**Source extract:**
(begin)
By timatworkhomeandinbetween on Nov 15, 2007
1) Customer's system suffered from i/o slowdowns of the order of seconds. The cause was a load of unused targets in the scsi related driver .conf files like ( ses.conf, st.conf, sgen.conf, sd.conf). A home made monitoring application was triggering driver loading, as part of that process the framework tried to probe all the targets in these .conf files. On a copper scsi bus each probe involves sending inquiry commands, obviously with no target to respond to the selection you get the 0.25 second selection timeout which holds the scsi bus. Get enough drivers and unused targets and you can get bus freezes of many seconds. This was resolved by using scsi.d through a sharedshell session that allowed me to login and root cause it- luckily the customer was running Solaris 10.
2) When using Oracle RAC you need to partition your tables to avoid both nodes wanting to access the same block. If that happens the block is read from disk into one node and then when it is free it is passed across the network interconnect to the other node..
(end)
**Exercise tasks:**
(1) From the Solaris troubleshooting post, rewrite the passage from "By timatworkhomeandinbetween on" up to and including "running Solaris 10.", switching "home made" for "custom-built".
(2) Please translate this sentence from the Solaris troubleshooting post into Spanish: "Get enough drivers and unused targets and you can get bus freezes of many seconds."
The records play no part in the work here.

**Supplied entries:**
(begin)
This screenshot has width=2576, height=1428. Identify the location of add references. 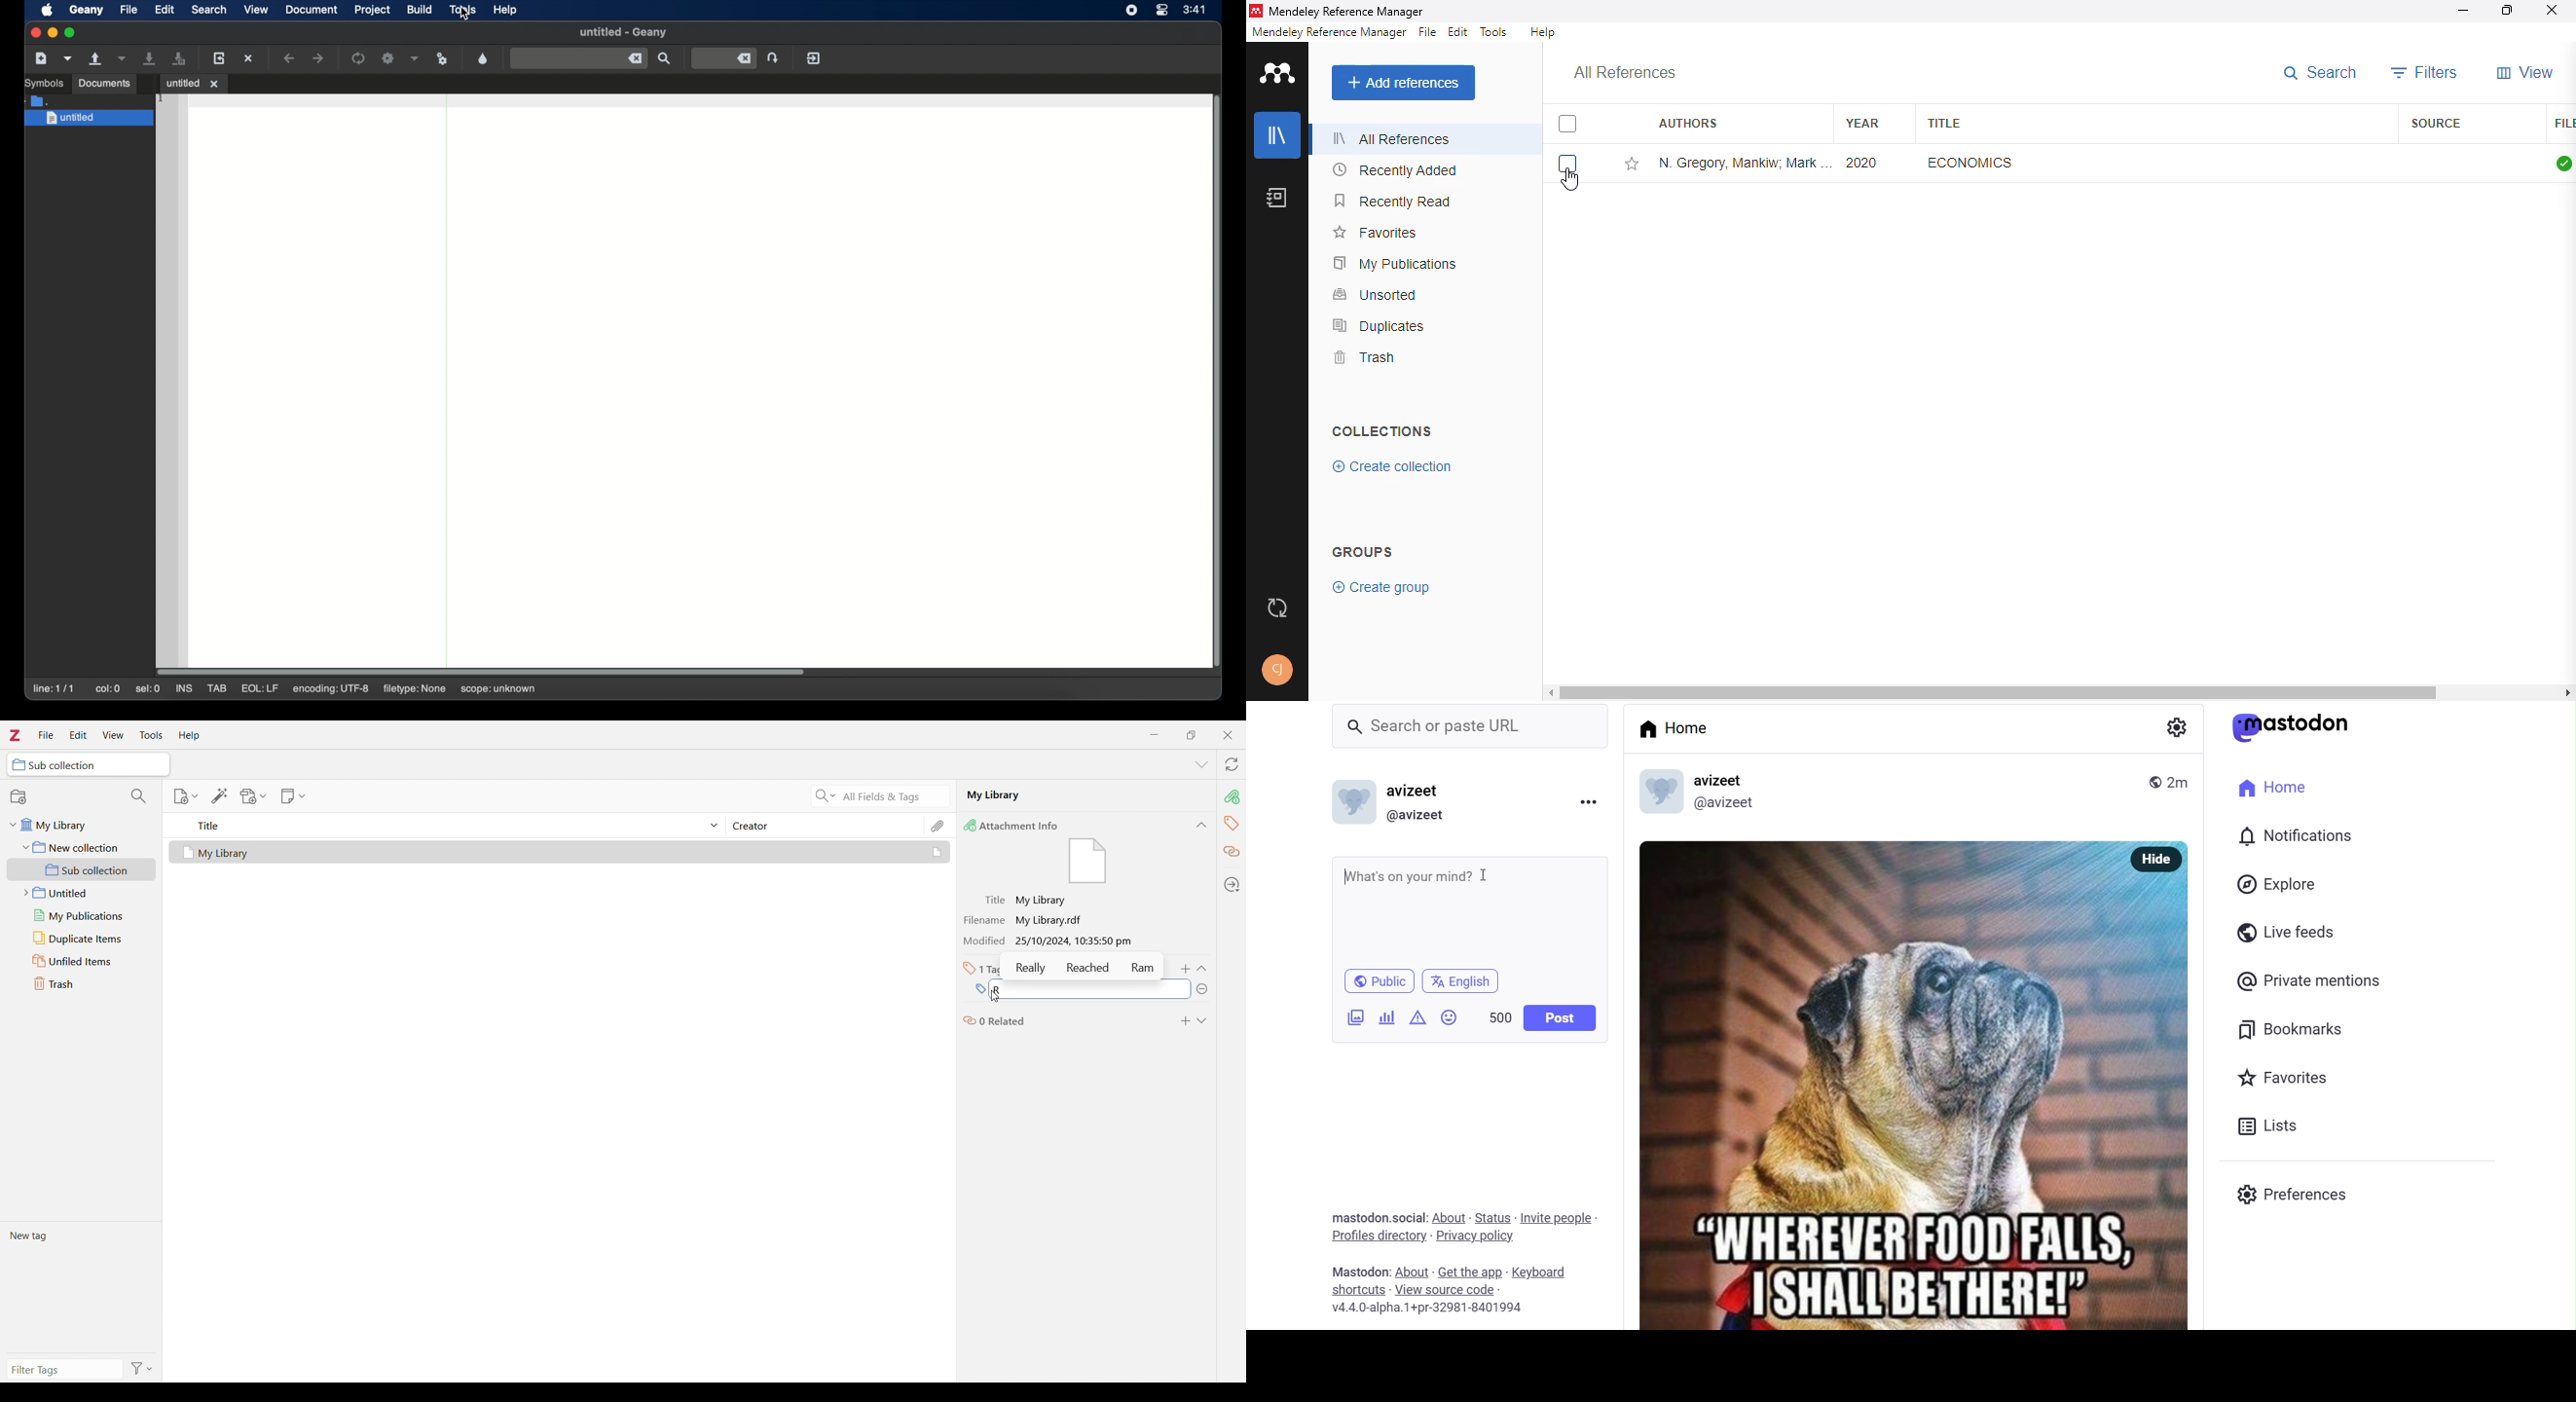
(end)
(begin)
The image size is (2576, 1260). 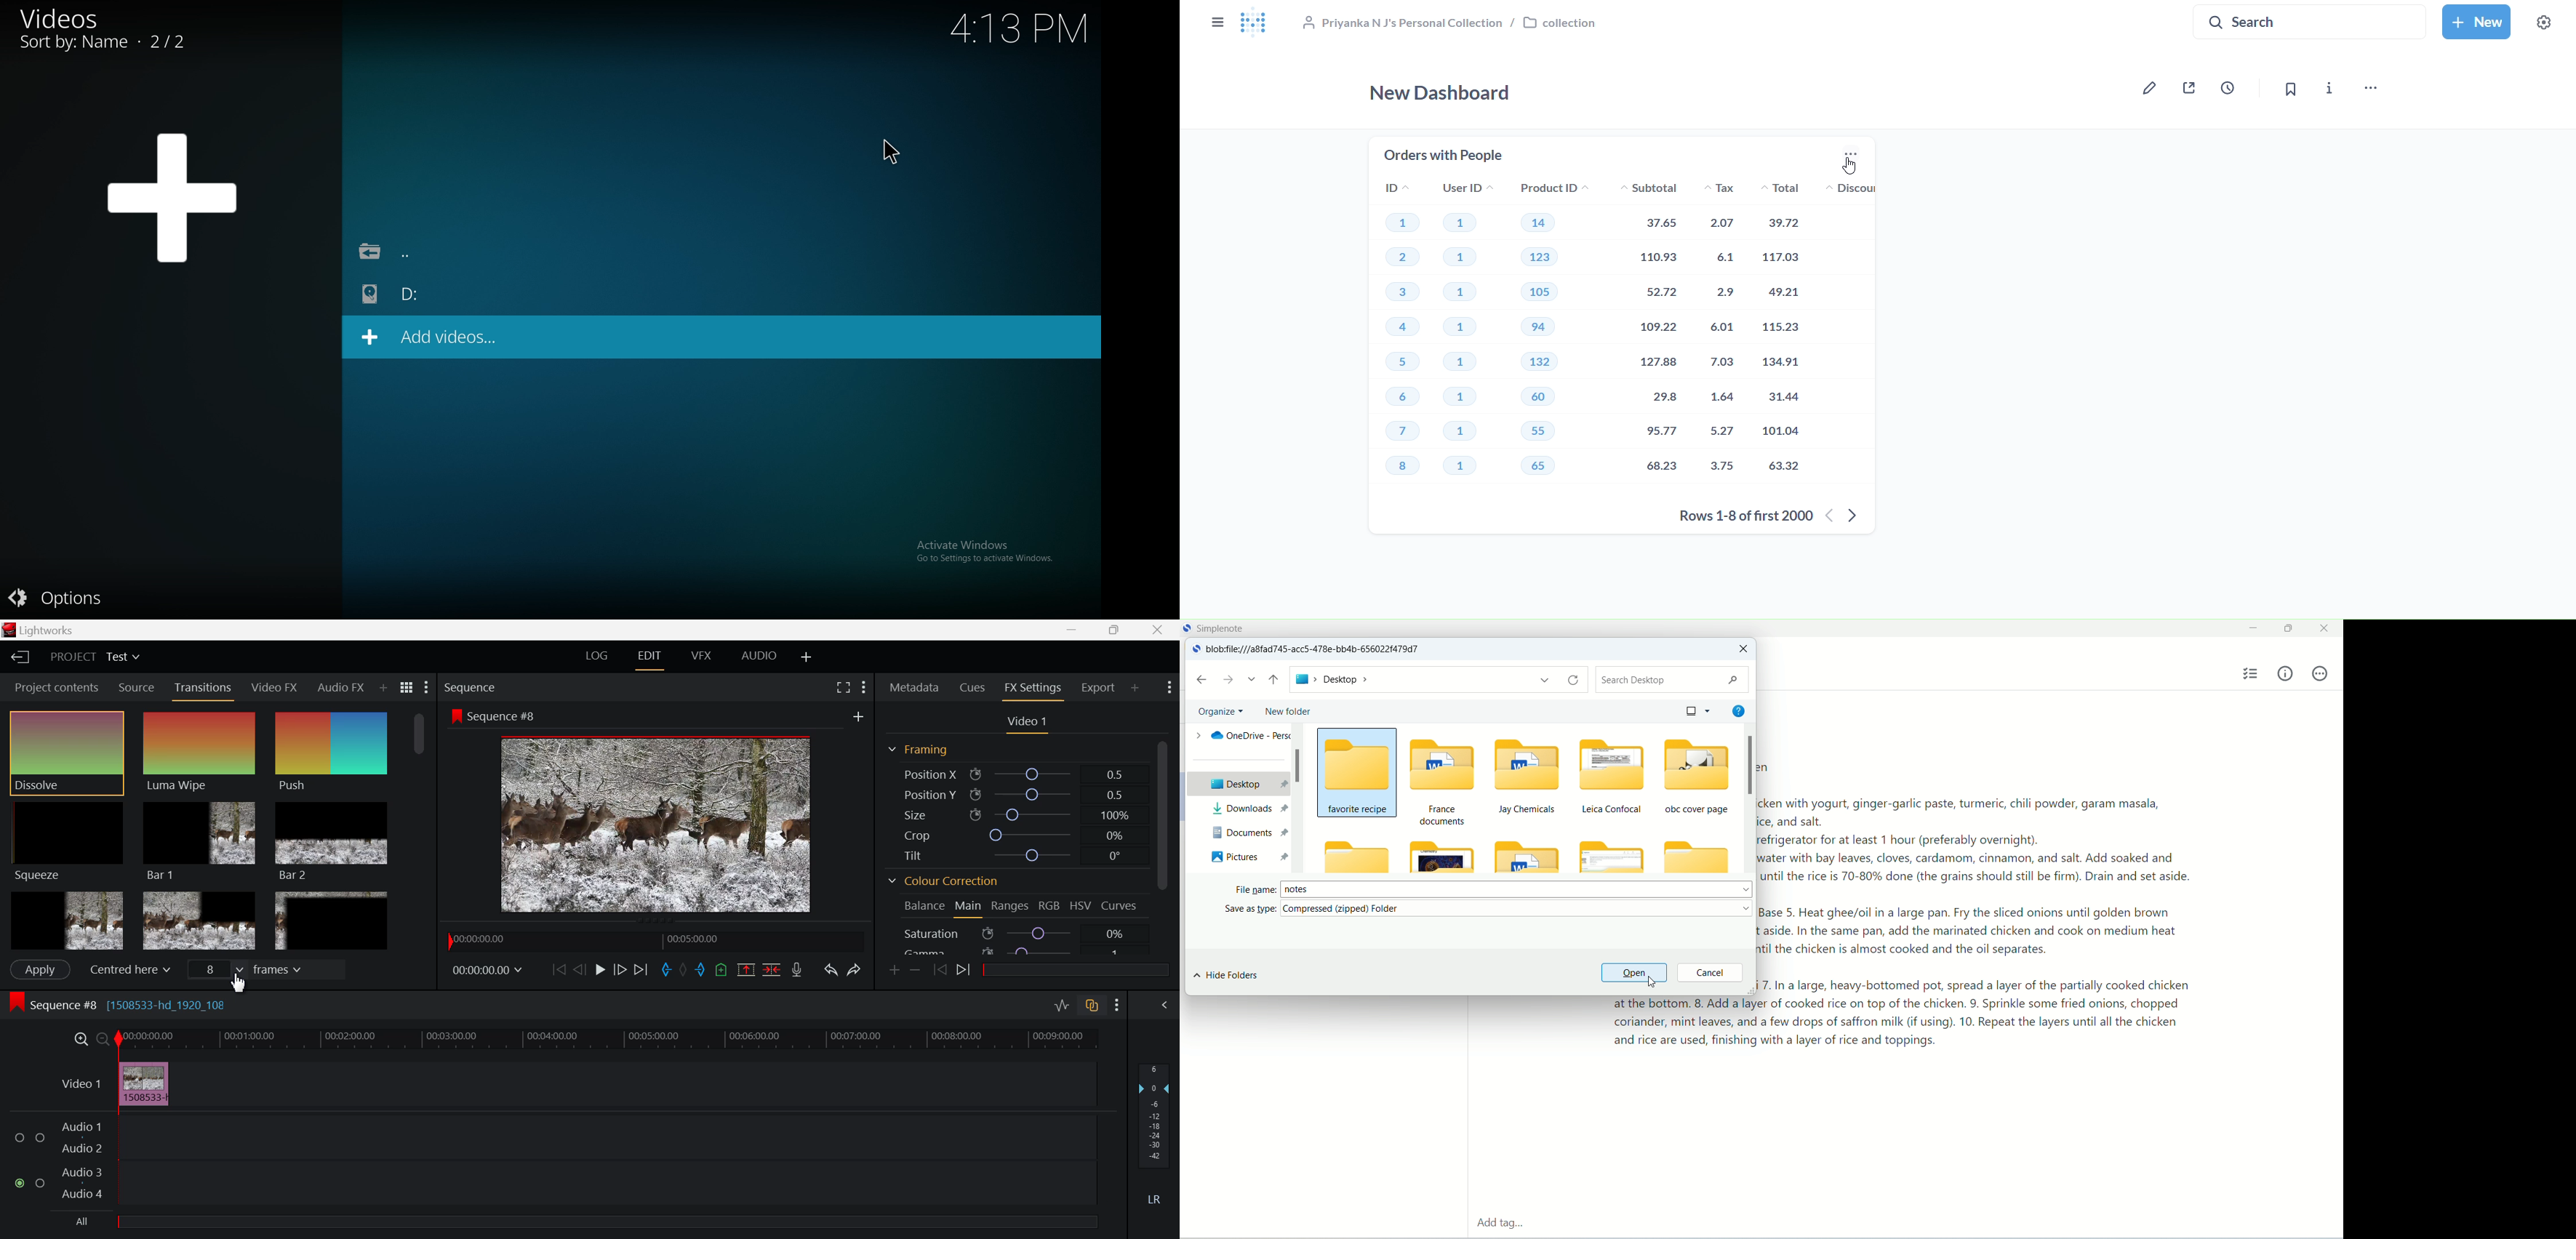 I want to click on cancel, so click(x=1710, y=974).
(end)
**Full answers:**
(1)
By timatworkhomeandinbetween on Nov 15, 2007
1) Customer's system suffered from i/o slowdowns of the order of seconds. The cause was a load of unused targets in the scsi related driver .conf files like ( ses.conf, st.conf, sgen.conf, sd.conf). A custom-built monitoring application was triggering driver loading, as part of that process the framework tried to probe all the targets in these .conf files. On a copper scsi bus each probe involves sending inquiry commands, obviously with no target to respond to the selection you get the 0.25 second selection timeout which holds the scsi bus. Get enough drivers and unused targets and you can get bus freezes of many seconds. This was resolved by using scsi.d through a sharedshell session that allowed me to login and root cause it- luckily the customer was running Solaris 10.

(2) Si se tienen suficientes controladores y destinos sin usar, se pueden producir bloqueos del bus de muchos segundos.